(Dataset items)
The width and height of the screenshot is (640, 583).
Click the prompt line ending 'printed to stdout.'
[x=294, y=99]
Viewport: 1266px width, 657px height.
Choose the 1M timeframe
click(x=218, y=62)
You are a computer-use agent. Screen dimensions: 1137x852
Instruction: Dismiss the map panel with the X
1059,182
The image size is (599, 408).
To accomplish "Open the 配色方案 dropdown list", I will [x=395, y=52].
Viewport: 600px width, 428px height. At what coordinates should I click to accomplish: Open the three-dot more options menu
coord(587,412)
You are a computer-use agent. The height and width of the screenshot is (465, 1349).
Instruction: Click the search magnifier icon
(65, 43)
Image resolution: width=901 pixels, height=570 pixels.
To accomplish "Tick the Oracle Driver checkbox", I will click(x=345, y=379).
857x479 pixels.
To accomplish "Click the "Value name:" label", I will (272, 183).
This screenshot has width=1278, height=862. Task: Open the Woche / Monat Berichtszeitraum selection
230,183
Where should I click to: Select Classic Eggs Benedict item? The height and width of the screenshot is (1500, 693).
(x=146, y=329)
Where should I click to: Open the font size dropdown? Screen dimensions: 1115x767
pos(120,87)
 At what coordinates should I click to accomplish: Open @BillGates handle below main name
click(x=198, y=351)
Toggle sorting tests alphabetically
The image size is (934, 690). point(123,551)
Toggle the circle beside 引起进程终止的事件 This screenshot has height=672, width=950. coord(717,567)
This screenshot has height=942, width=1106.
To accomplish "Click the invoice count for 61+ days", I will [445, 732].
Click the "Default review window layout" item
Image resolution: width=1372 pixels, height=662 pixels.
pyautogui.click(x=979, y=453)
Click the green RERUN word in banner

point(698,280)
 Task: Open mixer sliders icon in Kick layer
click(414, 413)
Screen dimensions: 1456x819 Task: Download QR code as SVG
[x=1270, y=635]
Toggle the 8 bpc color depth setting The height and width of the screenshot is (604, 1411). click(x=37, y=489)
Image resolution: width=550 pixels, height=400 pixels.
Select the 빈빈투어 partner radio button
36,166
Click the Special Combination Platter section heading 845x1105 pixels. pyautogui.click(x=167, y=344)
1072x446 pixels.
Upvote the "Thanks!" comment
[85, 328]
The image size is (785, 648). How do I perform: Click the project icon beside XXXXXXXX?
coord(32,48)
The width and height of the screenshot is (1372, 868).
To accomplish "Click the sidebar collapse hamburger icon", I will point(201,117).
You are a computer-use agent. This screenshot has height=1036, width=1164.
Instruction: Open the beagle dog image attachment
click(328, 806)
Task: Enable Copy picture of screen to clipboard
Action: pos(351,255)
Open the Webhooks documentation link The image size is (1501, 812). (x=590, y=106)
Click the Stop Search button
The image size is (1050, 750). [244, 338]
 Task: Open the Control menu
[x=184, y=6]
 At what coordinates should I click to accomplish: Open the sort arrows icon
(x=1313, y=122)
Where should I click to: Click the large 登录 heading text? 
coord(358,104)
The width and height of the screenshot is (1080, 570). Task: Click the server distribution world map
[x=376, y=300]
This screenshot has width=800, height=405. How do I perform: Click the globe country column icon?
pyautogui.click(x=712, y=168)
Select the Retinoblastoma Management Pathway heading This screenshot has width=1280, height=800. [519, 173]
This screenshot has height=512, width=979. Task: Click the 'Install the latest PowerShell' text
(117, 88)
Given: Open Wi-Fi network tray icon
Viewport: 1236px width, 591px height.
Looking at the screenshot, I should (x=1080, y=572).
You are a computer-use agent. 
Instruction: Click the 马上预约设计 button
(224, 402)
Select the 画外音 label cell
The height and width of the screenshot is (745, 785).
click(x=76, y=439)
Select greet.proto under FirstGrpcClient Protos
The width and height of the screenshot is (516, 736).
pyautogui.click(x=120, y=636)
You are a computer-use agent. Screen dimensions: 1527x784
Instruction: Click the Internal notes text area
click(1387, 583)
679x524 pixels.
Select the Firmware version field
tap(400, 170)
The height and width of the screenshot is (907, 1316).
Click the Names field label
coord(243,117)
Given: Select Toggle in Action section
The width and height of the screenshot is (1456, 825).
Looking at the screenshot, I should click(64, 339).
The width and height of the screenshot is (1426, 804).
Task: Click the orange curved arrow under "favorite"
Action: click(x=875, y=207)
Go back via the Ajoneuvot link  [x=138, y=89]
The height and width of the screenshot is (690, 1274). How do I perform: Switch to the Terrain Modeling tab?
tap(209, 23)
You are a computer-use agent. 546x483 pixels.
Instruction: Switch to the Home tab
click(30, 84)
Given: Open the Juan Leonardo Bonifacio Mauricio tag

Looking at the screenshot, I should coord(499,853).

Exercise objective
All lines of the data above must be repeated exactly.

Solution for this problem
The width and height of the screenshot is (640, 583).
Click the prompt line ending 'printed to stdout.'
[x=294, y=99]
Viewport: 1266px width, 657px height.
Choose the 1M timeframe
click(x=218, y=62)
You are a computer-use agent. Screen dimensions: 1137x852
Instruction: Dismiss the map panel with the X
1059,182
The image size is (599, 408).
To accomplish "Open the 配色方案 dropdown list", I will [x=395, y=52].
Viewport: 600px width, 428px height. At what coordinates should I click to accomplish: Open the three-dot more options menu
coord(587,412)
You are a computer-use agent. The height and width of the screenshot is (465, 1349).
Instruction: Click the search magnifier icon
(65, 43)
Image resolution: width=901 pixels, height=570 pixels.
To accomplish "Tick the Oracle Driver checkbox", I will click(x=345, y=379).
857x479 pixels.
To accomplish "Click the "Value name:" label", I will (272, 183).
This screenshot has width=1278, height=862. Task: Open the Woche / Monat Berichtszeitraum selection
230,183
Where should I click to: Select Classic Eggs Benedict item? The height and width of the screenshot is (1500, 693).
(x=146, y=329)
Where should I click to: Open the font size dropdown? Screen dimensions: 1115x767
pos(120,87)
 At what coordinates should I click to accomplish: Open @BillGates handle below main name
click(x=198, y=351)
Toggle sorting tests alphabetically
The image size is (934, 690). point(123,551)
Toggle the circle beside 引起进程终止的事件 This screenshot has height=672, width=950. coord(717,567)
This screenshot has height=942, width=1106.
To accomplish "Click the invoice count for 61+ days", I will [445, 732].
Click the "Default review window layout" item
Image resolution: width=1372 pixels, height=662 pixels.
pyautogui.click(x=979, y=453)
Click the green RERUN word in banner

point(698,280)
 Task: Open mixer sliders icon in Kick layer
click(414, 413)
Screen dimensions: 1456x819 Task: Download QR code as SVG
[x=1270, y=635]
Toggle the 8 bpc color depth setting The height and width of the screenshot is (604, 1411). click(x=37, y=489)
Image resolution: width=550 pixels, height=400 pixels.
Select the 빈빈투어 partner radio button
36,166
Click the Special Combination Platter section heading 845x1105 pixels. pyautogui.click(x=167, y=344)
1072x446 pixels.
Upvote the "Thanks!" comment
[85, 328]
The image size is (785, 648). How do I perform: Click the project icon beside XXXXXXXX?
coord(32,48)
The width and height of the screenshot is (1372, 868).
To accomplish "Click the sidebar collapse hamburger icon", I will point(201,117).
You are a computer-use agent. This screenshot has height=1036, width=1164.
Instruction: Open the beagle dog image attachment
click(328, 806)
Task: Enable Copy picture of screen to clipboard
Action: pos(351,255)
Open the Webhooks documentation link The image size is (1501, 812). (x=590, y=106)
Click the Stop Search button
The image size is (1050, 750). [244, 338]
 Task: Open the Control menu
[x=184, y=6]
 At what coordinates should I click to accomplish: Open the sort arrows icon
(x=1313, y=122)
Where should I click to: Click the large 登录 heading text? 
coord(358,104)
The width and height of the screenshot is (1080, 570). Task: Click the server distribution world map
[x=376, y=300]
This screenshot has width=800, height=405. How do I perform: Click the globe country column icon?
pyautogui.click(x=712, y=168)
Select the Retinoblastoma Management Pathway heading This screenshot has width=1280, height=800. [519, 173]
This screenshot has height=512, width=979. Task: Click the 'Install the latest PowerShell' text
(117, 88)
Given: Open Wi-Fi network tray icon
Viewport: 1236px width, 591px height.
Looking at the screenshot, I should (x=1080, y=572).
You are a computer-use agent. 
Instruction: Click the 马上预约设计 button
(224, 402)
Select the 画外音 label cell
The height and width of the screenshot is (745, 785).
click(x=76, y=439)
Select greet.proto under FirstGrpcClient Protos
The width and height of the screenshot is (516, 736).
pyautogui.click(x=120, y=636)
You are a computer-use agent. Screen dimensions: 1527x784
Instruction: Click the Internal notes text area
click(1387, 583)
679x524 pixels.
Select the Firmware version field
tap(400, 170)
The height and width of the screenshot is (907, 1316).
Click the Names field label
coord(243,117)
Given: Select Toggle in Action section
The width and height of the screenshot is (1456, 825).
Looking at the screenshot, I should click(64, 339).
The width and height of the screenshot is (1426, 804).
Task: Click the orange curved arrow under "favorite"
Action: click(x=875, y=207)
Go back via the Ajoneuvot link  [x=138, y=89]
The height and width of the screenshot is (690, 1274). How do I perform: Switch to the Terrain Modeling tab?
tap(209, 23)
You are a computer-use agent. 546x483 pixels.
Instruction: Switch to the Home tab
click(30, 84)
Given: Open the Juan Leonardo Bonifacio Mauricio tag

Looking at the screenshot, I should coord(499,853).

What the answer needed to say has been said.